__WORK ITEM__.
Continue the accident-site description about the wheel tracks leaving runway 06, starting after its last sentence.

[[ SELECTED TEXT, beginning ]]

No definitive touchdown spot on runway 06 could be determined. There was also no evidence of any flight control surfaces or other airplane parts on or along the runway.

About 1,000 feet from the departure end of the runway, a set of three wheel tracks veered off the left side of the runway, at approximately a 20-degree angle. The two outside tracks approximated the 10-foot distance between the main landing gear of a PA-28. For the (estimated) first 300 feet, the middle track was closer to the left main track, drawing as close as about 3 feet to it. After that, the middle track centered, then eventually drew closer to the right track for about a hundred feet, then centered again. The tracks continued down a small hill, and S-bended slightly, first away from, then towards the accident site. In the midst of the S-bend, there was another PA-28, parked, and facing opposite the tracks' direction of travel, with impact marks to the back of the right wing. The distance from where the tracks veered off the runway, to the final location of the wreckage, was about 1,100 feet.

[[ SELECTED TEXT, end ]]
[[ RECORD EXTRACTS, beginning ]]

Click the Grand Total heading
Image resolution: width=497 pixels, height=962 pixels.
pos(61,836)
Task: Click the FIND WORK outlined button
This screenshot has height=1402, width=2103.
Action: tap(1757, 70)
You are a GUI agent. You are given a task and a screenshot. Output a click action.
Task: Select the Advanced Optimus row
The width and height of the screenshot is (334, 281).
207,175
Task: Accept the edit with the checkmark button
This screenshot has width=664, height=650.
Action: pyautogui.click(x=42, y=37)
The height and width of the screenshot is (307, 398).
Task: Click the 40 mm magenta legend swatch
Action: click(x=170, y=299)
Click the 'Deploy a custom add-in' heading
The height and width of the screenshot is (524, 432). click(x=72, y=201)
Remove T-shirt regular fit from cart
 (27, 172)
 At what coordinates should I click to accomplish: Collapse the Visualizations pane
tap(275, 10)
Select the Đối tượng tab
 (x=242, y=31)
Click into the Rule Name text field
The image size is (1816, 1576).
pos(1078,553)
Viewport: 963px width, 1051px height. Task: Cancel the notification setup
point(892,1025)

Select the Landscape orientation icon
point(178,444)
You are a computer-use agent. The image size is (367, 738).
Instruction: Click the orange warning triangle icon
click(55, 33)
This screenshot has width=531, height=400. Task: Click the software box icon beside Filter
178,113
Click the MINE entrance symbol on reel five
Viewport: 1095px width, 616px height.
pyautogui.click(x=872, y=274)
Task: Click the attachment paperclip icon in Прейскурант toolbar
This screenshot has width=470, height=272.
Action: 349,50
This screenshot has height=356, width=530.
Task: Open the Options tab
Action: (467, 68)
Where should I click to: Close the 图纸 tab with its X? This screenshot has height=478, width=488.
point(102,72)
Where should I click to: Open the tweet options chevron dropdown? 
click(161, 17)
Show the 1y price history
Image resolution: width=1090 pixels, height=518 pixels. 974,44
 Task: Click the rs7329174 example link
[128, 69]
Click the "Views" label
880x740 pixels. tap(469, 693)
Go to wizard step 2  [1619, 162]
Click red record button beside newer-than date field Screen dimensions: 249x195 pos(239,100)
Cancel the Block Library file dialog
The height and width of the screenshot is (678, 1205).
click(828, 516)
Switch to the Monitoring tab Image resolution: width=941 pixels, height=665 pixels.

[[ RECORD EXTRACTS, end ]]

__REPLY TO THE TASK__.
Further examination of the runway revealed nine slashes, consistent with propeller strikes, near the center of the runway, angled about 10 degrees to the right of centerline, that began about 235 feet prior to the beginning of the tracks in the grass. The slashes were increasingly closer together, with the distance between the first and second slashes being 2 feet, 8 inches apart, the fifth and sixth slashes 2 feet, 1 1/2 inches apart, and the eighth and ninth slashes 1 foot, 10 1/2 inches apart. Slash widths varied from about 2 inches at the beginning of the marks, to about 8 inches at the end. It could not be determined if the slashes were recent, and none of the witnesses reported hearing propeller strikes at the time of the accident.

Except for the left wing and a portion of the left cabin area, the airframe was completely consumed by fire. The only flight control surfaces that could be accounted for were the left wing flap and aileron; however, all of the flight control cables were found, and continuity was confirmed to where the cables would have joined their corresponding surfaces.

The flap handle was found in the down (flaps up) detent; however, the actual flap position could not be confirmed due to the actuator chain being broken. Threads on the pitch trim actuator corresponded to an approximately "slightly nose down" trim position.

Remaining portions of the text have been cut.